Following a bit the theme of the internet, social networks and technology, it sometimes seems that everyone can become a photographer. How do you distinguish someone fully dedicated to photography from someone with, simply, an iPhone in hand?
I don't think it really matters what medium people are using to take photos; it's definitely the subject they are choosing to show that separates them. I quite like that photography is so easily accessible to everyone who chooses to enjoy it, and if you can look like someone who is fully dedicated to photography with your iPhone, I'd suggest you pick up a proper camera and get going. I use my Instagram for a purely professional work platform, and also have a super private personal account just to keep a timeline of my life, as my memory is so terrible. If people saw my personal account full of my dogs and boyfriend, I don't think they'd guess I was a professional!
What has evolved the most in your way of taking photos over the years? Is there anything you don't like of the first photos you took? Is there anything that has always remained unchanged over time?

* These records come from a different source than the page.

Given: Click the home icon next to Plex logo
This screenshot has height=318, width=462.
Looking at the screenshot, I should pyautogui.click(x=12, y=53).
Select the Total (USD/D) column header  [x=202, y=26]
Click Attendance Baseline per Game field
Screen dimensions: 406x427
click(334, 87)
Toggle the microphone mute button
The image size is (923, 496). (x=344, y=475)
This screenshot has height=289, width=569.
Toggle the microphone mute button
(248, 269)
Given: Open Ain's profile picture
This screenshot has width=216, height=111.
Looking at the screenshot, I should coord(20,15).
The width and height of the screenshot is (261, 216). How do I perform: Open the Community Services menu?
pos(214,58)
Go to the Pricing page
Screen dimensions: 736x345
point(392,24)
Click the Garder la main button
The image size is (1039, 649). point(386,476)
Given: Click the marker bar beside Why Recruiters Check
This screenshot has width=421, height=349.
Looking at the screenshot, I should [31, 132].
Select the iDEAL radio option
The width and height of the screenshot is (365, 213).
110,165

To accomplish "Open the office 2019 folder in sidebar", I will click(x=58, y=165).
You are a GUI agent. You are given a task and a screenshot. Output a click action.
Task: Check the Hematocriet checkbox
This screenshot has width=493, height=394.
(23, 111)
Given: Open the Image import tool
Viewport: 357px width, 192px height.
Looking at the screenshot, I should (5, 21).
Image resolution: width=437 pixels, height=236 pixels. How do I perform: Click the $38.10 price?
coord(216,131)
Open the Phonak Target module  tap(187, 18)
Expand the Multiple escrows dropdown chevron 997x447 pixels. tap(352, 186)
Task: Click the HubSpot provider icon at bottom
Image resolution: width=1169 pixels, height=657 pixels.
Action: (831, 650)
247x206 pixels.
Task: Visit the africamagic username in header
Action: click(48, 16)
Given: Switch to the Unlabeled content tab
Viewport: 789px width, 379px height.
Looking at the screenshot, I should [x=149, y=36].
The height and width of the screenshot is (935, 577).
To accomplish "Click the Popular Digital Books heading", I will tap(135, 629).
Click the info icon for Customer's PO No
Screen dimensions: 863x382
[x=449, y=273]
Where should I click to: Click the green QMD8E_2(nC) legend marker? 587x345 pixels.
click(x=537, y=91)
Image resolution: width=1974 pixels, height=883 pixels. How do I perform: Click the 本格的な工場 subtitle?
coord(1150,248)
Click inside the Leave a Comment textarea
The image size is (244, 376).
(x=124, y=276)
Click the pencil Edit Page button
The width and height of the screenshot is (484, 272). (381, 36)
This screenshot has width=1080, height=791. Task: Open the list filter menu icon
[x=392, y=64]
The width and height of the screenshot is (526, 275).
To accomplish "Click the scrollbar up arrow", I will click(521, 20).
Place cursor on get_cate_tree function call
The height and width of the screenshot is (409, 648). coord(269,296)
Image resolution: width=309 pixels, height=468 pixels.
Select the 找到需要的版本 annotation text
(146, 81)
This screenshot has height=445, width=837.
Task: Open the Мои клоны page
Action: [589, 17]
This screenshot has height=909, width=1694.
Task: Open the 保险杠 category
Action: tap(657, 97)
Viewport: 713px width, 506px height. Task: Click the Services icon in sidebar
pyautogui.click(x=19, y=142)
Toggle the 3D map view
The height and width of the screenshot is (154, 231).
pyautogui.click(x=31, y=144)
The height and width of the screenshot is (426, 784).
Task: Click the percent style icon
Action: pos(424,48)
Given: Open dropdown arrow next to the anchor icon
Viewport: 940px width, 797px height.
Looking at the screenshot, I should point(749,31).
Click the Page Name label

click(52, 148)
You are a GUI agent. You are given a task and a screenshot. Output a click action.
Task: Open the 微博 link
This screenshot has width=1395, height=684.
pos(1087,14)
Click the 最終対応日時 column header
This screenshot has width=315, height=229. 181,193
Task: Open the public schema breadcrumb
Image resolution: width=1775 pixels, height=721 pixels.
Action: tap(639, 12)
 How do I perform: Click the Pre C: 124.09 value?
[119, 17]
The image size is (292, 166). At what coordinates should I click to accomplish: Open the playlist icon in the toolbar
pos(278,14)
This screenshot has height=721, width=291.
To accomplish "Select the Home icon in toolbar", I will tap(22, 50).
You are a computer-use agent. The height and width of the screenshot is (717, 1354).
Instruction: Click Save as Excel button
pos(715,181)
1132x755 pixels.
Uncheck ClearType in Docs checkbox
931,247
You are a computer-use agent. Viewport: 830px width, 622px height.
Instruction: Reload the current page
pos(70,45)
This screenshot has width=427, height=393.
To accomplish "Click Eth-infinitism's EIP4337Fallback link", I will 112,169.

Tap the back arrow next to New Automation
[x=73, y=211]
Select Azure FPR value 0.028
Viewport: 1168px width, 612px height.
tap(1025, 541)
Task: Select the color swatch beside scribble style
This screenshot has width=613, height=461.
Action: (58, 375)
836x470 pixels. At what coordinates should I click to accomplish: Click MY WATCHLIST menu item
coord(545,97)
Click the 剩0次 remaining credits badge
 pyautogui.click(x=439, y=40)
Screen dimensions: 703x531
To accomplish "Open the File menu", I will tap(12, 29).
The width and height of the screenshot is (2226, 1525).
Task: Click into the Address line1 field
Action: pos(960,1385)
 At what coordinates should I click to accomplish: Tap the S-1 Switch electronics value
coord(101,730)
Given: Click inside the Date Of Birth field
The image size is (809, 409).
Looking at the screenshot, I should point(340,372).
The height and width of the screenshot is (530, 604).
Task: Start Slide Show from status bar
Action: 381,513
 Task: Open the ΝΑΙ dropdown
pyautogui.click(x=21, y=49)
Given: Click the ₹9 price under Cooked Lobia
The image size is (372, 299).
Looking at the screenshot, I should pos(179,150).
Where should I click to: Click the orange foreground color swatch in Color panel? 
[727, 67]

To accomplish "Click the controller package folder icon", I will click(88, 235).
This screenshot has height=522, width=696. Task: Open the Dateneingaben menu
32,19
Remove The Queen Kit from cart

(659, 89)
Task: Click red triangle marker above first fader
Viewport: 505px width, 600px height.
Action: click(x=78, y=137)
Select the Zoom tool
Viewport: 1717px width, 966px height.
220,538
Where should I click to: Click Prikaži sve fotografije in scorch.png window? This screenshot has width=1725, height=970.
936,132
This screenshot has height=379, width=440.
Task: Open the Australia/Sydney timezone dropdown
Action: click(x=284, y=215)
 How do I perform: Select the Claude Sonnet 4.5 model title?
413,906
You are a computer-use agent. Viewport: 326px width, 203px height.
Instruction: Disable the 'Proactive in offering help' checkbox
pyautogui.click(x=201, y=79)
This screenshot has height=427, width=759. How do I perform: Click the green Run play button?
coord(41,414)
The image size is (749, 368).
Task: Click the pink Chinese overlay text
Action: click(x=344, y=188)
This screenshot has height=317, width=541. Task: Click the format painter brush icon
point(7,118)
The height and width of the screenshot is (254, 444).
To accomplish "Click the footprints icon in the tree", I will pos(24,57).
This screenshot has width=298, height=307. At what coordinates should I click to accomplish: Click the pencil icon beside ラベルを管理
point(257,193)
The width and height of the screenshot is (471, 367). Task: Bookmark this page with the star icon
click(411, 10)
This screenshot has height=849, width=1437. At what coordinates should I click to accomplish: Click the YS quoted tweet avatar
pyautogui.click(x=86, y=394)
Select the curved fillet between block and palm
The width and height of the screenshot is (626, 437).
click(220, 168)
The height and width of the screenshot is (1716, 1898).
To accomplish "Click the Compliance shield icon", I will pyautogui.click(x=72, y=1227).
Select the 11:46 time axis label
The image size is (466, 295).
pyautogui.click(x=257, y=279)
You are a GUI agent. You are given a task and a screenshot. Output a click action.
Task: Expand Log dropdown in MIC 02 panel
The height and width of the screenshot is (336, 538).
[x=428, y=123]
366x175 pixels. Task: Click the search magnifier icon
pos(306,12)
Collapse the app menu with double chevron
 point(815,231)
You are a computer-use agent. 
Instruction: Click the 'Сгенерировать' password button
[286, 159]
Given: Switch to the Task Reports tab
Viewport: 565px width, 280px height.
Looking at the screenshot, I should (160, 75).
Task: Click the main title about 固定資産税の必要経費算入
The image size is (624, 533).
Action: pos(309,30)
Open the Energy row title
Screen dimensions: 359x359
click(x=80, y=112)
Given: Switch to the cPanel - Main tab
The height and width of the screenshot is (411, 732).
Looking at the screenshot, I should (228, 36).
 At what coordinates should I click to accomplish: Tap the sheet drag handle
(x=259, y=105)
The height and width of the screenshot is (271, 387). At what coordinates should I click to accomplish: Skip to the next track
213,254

I think the quality of my prints has evolved the most. I realised I wasn't thinking enough about the lens' and film I was using, so I've been working on getting higher standards of quality to my work. There's only so far the DIY shitty grainy film look can take you.
Tell us a little bit how your daily life is now. Do you see yourself forced to plan your schedule in detail? What do you spend more time on when you don't have to work?
At the moment my daily life is in chaos; I'm working all the nocturnal hours to meet deadlines. My boyfriend is in a band and I have been very involved in their campaign doing all the photography and videos. I can't say too much, as it's all being kept under wraps, but it is all very exciting at the moment, even if I am sleep deprived and constantly in my pajamas hunched over my computer day after day! Generally my schedule planning is a load of never ending to-do lists/sticky notes shouting at me with dates for deadlines. I am quite good with my calendar and not leaving everything until last minute though, as I have learnt the hard way that I don't deal very well with stress.
When I finish my commissioned work deadlines and find myself a bit quieter, I usually get bored and plan a personal project that gets me up to my ears in more work and other deadlines... But I don't mind, I don't think I could ever really take loads of time off to focus on other things as I would get itchy bones and feel guilty that I'm not working to be better.
Could you choose a picture that inspires you in these moments of your life and tell us why? It can be one that you have always liked or a recent discovery.
My all time favourite photograph is Sally Mann's At Warm Springs. Sally was my first major inspiration when I started getting into photography and I'm still a massive fan, so I would consider all of her work my favourite. When I look at At Warm Springs, I feel my dark moments alongside my peaceful ones, and feel proud at how I've managed to keep my head above the water so far.